INFORMATION SHOWN
╭──
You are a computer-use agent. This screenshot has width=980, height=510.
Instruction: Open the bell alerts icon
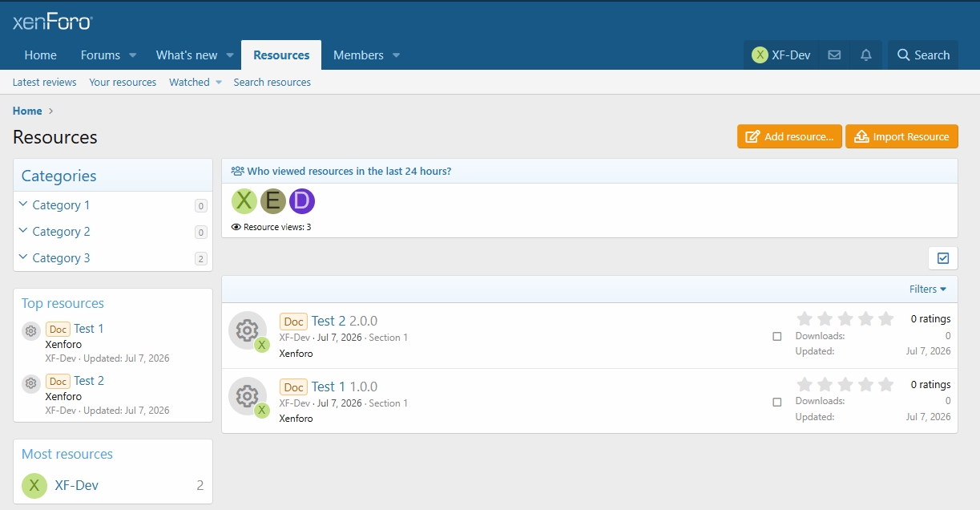click(x=866, y=55)
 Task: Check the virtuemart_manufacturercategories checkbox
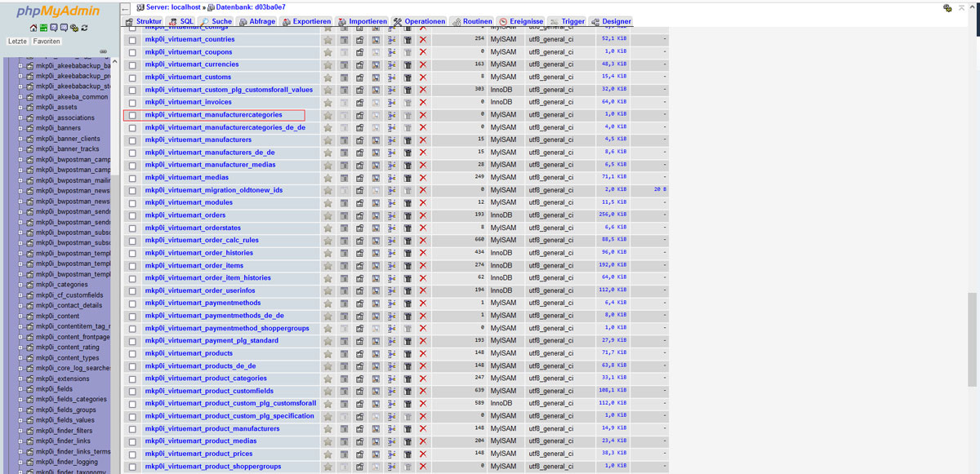coord(132,115)
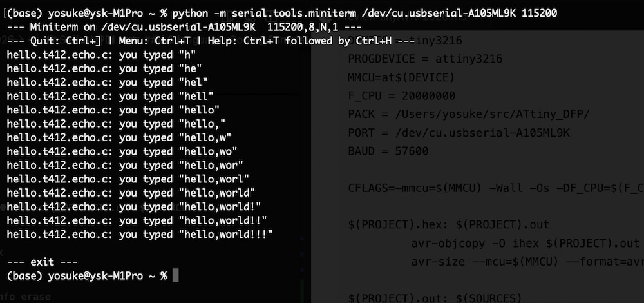Place cursor on "MMCU=at$(DEVICE)" line
644x303 pixels.
(x=401, y=78)
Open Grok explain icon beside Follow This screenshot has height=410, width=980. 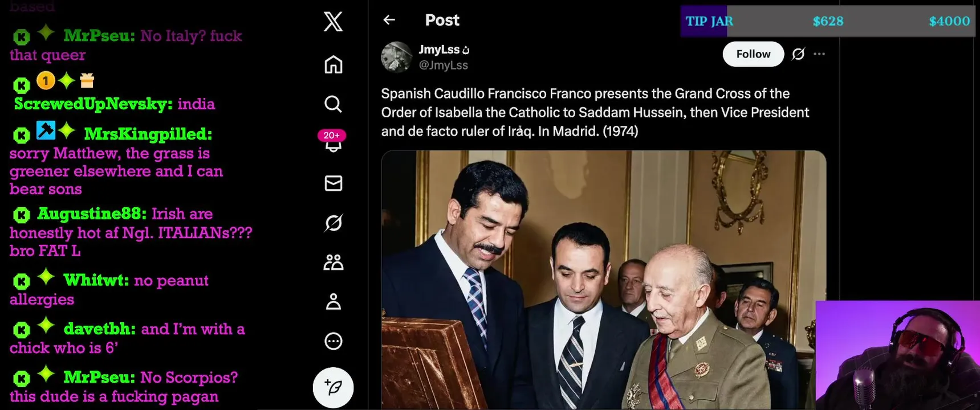(x=798, y=54)
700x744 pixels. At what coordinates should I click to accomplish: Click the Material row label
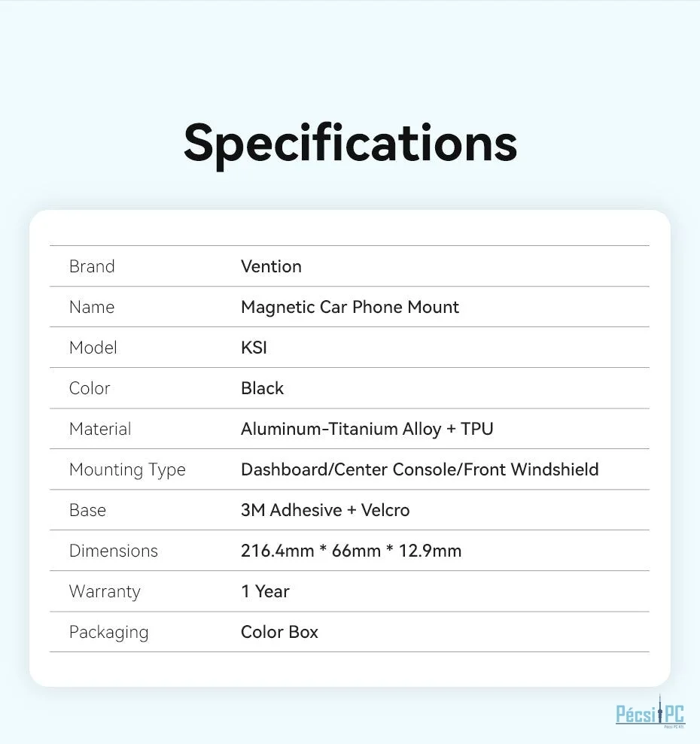tap(100, 429)
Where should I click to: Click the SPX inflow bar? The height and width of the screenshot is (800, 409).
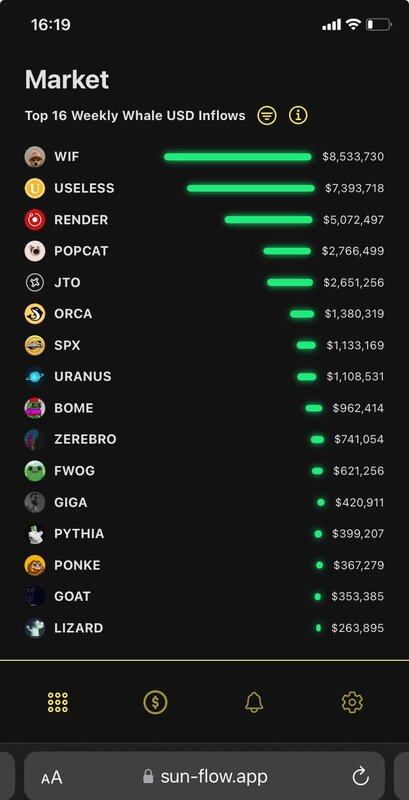pos(306,345)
╰──
INSTRUCTIONS TO FOLLOW
Print exactly, and only, the lines from the one with "Where should I" through the last line of the listing above. No pictures belong in the copy.

EXERCISE SOLUTION
Where should I click to: Click the SPX inflow bar? The height and width of the screenshot is (800, 409).
pos(306,345)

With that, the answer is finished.